Find two independent series solutions

Question

I'm trying to find two independent series solutions, expanded about x = 0, that satisfy:

$$ g''+2xg'+4g=0 $$

so far I have gotten the indicial equation and found $r=0$ and $r=1$. Then I substitute the derivatives by the respective sigma notation and found $a_n=\frac{-2}{n+r-1}$.

Now, if $r=0$ then $a_n=\frac{-2}{n-1}$.

And if $r=1$ then $a_n=\frac{-2}{n}$.

I tried from here to collect coefficients and find the respective power series but I do not understand how there 2 independent series solutions.

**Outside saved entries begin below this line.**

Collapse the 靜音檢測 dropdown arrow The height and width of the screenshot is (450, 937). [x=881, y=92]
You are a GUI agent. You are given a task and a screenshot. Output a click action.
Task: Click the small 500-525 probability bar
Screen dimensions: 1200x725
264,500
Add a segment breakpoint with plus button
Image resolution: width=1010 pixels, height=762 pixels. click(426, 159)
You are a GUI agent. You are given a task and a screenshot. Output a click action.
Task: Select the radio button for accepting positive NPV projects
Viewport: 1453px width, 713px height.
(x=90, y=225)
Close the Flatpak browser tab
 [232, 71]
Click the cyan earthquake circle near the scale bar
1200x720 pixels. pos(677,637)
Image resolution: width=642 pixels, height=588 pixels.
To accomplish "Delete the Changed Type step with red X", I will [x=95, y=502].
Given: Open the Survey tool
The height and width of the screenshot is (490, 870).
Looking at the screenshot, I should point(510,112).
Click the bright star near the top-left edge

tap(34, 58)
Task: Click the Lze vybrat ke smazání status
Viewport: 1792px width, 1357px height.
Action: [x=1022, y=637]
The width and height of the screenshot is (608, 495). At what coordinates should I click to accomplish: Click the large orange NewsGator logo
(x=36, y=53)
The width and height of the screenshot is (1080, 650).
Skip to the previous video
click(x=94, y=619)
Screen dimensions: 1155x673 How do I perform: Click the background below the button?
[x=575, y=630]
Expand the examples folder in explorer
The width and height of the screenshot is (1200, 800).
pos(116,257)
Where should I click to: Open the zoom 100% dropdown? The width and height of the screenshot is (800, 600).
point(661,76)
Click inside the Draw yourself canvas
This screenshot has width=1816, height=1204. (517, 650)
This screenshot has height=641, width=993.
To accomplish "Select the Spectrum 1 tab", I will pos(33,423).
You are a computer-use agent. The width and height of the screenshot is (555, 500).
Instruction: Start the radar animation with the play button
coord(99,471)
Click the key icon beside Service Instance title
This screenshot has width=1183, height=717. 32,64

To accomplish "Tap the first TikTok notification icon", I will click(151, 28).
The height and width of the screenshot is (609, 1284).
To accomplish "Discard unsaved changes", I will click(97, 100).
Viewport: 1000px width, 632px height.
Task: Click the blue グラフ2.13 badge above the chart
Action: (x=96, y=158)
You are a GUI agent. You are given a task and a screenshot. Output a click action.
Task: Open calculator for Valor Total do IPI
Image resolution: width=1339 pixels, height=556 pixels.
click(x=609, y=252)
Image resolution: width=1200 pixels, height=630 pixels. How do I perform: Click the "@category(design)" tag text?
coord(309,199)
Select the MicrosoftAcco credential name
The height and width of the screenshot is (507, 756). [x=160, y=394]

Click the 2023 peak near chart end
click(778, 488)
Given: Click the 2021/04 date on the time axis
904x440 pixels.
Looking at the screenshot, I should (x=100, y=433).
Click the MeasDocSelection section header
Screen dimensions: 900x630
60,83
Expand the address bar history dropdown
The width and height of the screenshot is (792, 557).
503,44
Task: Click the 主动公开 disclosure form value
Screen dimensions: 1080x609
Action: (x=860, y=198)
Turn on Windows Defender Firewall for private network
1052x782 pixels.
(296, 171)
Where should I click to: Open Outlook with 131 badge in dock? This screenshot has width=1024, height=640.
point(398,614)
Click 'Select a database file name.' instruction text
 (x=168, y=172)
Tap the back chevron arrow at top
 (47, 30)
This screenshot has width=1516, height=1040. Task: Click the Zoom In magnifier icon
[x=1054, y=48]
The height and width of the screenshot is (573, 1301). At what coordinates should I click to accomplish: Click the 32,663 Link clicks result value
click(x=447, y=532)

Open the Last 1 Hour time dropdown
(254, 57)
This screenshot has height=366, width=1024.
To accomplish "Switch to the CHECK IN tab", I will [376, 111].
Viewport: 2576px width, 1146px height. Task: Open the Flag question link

Also, on the problem it's given the general solution that I'm trying to approach which is:

$$g(x)=Axe^{-x^2}+B\Sigma^{\infty}_{n=0}\frac{(-4)^nn!}{(2n)!}x^{2n}$$ with A and B arbitrary constants.

Any suggestions?

Thanks in advance!

Answer 1

If you plug $\sum_{n=0}^\infty x^n$ in your equation we get $$ \sum_{n=2} a_n n (n-1)x^{n-2}+2\sum_{n=1}^\infty a_n n x^n +\sum_{n=0} 4 a_n x^n=0. $$ The left-hand side can be written as a unique series $$ \sum_{n=0}^\infty \underbrace{[a_{n+2} (n+2)(n+1)+a_n(2n+4)}_{=:b_n} x^n=0. $$ Hence we need all the coefficients $b_n =0$ and this gives a recurrent relation $f(a_n)=a_{n+2}$. If we choose $a_1$ we find all the odd terms ($a_{2k+1}$) and if we choose $a_2$ we determine all the even terms $a_{2k}$.

You can look here to understand why these solutions are independent.

If you Taylor expand the general solution given by the text you get your 2 solutions (observe that $xe^{-x^2}$ has only odd terms in the expansion and the second one only the odd ones, hence $A,B$ corresponds to a rescale of $a_1,a_0$ respectively).